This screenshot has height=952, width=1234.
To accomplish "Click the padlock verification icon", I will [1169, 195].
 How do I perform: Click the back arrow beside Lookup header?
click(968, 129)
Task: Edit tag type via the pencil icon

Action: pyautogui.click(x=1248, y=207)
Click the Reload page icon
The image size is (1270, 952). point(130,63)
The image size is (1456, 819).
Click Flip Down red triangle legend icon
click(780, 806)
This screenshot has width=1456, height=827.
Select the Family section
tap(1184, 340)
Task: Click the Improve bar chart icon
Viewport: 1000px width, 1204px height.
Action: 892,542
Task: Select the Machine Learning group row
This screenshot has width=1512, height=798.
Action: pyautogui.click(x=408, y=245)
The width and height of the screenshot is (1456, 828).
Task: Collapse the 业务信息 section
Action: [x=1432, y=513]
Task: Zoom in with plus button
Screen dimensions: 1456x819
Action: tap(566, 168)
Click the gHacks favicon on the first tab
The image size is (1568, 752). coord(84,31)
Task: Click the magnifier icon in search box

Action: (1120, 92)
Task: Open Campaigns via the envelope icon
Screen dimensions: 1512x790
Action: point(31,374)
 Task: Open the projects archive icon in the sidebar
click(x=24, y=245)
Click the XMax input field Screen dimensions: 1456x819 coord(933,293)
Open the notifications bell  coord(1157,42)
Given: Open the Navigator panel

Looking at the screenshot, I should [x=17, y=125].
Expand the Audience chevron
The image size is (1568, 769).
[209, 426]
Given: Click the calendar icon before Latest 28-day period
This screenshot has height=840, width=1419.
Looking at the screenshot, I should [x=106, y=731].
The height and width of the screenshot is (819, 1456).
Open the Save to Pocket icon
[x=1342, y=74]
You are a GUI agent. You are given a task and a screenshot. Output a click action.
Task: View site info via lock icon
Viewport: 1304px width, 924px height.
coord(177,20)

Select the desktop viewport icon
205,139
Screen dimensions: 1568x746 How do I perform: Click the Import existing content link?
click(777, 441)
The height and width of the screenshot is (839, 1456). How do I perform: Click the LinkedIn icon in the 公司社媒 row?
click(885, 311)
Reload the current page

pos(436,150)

____________

__What is required__: What you give back should be exactly the lines of the data above from the line with "Viewport: 1000px width, 1204px height." through the line with "Task: Zoom in with plus button", both of those included, and nothing more.

__Solution below__:
Viewport: 1000px width, 1204px height.
Action: 892,542
Task: Select the Machine Learning group row
This screenshot has width=1512, height=798.
Action: pyautogui.click(x=408, y=245)
The width and height of the screenshot is (1456, 828).
Task: Collapse the 业务信息 section
Action: [x=1432, y=513]
Task: Zoom in with plus button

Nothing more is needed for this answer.